__WHAT YOU HAVE TO DO__:
Starting with the line that contains "Image resolution: width=870" and ending with the final line of the data below, print those lines exactly and nothing else.

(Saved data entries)
# # #

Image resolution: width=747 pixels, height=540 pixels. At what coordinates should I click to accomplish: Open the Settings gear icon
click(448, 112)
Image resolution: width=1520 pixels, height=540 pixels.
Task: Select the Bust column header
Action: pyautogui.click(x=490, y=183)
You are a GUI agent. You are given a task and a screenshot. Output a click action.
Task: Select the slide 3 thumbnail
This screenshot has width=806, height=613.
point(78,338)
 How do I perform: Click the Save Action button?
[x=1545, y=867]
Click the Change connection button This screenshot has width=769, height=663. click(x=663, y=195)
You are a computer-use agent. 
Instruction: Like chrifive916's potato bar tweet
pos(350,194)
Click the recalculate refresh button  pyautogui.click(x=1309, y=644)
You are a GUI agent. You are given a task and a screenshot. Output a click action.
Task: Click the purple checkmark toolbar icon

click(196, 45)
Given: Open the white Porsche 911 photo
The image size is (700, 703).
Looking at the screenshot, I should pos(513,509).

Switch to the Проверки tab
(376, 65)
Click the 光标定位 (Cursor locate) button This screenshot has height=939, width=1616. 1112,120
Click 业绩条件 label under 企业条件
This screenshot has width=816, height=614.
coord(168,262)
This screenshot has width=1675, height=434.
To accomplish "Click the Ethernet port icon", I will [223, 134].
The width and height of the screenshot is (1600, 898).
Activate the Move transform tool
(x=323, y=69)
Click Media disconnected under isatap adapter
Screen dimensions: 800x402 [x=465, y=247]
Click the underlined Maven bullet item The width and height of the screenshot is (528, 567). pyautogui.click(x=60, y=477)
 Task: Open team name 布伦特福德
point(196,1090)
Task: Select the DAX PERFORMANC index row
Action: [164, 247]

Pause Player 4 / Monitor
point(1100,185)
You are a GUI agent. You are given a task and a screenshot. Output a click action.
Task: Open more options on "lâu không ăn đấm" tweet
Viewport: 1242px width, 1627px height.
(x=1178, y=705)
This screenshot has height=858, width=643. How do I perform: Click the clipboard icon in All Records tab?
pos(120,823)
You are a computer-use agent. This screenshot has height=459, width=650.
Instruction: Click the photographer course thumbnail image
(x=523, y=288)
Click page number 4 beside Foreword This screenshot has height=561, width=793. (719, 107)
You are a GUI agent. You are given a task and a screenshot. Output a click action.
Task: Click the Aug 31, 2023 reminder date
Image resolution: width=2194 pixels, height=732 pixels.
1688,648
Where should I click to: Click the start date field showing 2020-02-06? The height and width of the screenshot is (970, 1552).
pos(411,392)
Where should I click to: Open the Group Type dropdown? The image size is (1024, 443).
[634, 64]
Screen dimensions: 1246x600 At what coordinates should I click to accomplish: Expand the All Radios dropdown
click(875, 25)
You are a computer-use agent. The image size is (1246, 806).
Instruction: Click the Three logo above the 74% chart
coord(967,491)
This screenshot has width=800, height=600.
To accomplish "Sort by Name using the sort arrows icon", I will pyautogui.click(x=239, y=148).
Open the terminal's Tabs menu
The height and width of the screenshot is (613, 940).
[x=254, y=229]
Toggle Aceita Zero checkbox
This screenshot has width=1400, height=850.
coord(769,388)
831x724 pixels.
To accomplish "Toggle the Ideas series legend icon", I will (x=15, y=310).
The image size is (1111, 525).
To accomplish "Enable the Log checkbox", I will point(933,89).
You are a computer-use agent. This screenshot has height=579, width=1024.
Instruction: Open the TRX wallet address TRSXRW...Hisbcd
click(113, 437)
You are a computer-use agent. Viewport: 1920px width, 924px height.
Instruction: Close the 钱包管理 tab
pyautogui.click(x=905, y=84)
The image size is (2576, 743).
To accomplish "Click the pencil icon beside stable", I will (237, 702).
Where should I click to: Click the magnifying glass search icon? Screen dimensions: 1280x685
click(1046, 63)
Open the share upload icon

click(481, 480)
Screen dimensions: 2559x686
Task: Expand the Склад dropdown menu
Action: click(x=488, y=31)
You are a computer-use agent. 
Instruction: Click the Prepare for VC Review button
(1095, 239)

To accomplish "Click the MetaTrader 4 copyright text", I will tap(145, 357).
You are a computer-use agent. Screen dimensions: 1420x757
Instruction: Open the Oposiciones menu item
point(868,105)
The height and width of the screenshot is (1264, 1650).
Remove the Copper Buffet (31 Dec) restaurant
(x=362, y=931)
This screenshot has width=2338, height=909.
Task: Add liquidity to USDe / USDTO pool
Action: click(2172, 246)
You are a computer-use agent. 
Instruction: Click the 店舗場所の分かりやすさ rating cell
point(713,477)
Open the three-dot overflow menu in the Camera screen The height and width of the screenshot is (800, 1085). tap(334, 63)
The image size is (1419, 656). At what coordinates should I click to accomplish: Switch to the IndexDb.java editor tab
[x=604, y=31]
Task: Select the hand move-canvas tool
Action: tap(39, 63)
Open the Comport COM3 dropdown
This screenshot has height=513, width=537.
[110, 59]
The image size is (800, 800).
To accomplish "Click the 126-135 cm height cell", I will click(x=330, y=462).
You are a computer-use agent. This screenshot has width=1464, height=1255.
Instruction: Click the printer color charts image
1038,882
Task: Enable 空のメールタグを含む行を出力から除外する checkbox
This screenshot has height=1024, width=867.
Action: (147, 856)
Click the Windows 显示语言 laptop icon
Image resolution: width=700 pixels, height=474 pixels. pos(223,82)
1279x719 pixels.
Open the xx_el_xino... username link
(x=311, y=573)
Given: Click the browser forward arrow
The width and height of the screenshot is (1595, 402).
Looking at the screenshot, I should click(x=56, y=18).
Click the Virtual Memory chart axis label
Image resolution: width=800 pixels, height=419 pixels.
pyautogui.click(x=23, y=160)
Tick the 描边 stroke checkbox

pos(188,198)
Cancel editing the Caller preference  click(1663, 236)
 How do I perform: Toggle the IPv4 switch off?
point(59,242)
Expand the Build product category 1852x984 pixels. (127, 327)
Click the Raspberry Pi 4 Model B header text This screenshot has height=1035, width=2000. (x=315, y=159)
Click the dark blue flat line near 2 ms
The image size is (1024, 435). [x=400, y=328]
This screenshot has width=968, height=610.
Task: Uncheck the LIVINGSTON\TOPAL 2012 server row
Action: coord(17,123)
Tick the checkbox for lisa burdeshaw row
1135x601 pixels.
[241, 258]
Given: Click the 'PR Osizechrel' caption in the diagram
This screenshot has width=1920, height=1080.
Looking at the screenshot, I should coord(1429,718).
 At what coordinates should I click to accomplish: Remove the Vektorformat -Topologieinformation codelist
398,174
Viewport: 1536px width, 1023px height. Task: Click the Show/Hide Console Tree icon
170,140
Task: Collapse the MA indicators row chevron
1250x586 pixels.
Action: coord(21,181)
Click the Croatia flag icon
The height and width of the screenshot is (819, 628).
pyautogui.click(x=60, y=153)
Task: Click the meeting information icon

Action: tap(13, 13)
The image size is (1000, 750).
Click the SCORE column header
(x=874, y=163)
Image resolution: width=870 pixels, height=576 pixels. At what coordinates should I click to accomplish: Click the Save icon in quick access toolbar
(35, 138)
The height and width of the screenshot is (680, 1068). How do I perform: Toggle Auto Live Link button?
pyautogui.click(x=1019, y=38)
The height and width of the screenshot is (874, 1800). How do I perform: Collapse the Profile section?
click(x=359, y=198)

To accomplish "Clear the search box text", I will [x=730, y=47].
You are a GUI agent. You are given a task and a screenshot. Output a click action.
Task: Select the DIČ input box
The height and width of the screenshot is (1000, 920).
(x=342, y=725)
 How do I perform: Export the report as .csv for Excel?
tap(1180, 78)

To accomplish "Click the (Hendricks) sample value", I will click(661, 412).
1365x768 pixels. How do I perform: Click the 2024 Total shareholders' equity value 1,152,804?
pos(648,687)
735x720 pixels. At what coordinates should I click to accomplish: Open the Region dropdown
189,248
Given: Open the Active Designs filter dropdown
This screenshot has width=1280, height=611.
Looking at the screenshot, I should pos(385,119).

# # #

__ANSWER TO THIS TASK__:
Image resolution: width=870 pixels, height=576 pixels. At what coordinates should I click to accomplish: Click the Save icon in quick access toolbar
(35, 138)
The height and width of the screenshot is (680, 1068). How do I perform: Toggle Auto Live Link button?
pyautogui.click(x=1019, y=38)
The height and width of the screenshot is (874, 1800). How do I perform: Collapse the Profile section?
click(x=359, y=198)

To accomplish "Clear the search box text", I will [x=730, y=47].
You are a GUI agent. You are given a task and a screenshot. Output a click action.
Task: Select the DIČ input box
The height and width of the screenshot is (1000, 920).
(x=342, y=725)
 How do I perform: Export the report as .csv for Excel?
tap(1180, 78)

To accomplish "Click the (Hendricks) sample value", I will click(661, 412).
1365x768 pixels. How do I perform: Click the 2024 Total shareholders' equity value 1,152,804?
pos(648,687)
735x720 pixels. At what coordinates should I click to accomplish: Open the Region dropdown
189,248
Given: Open the Active Designs filter dropdown
This screenshot has width=1280, height=611.
Looking at the screenshot, I should pos(385,119).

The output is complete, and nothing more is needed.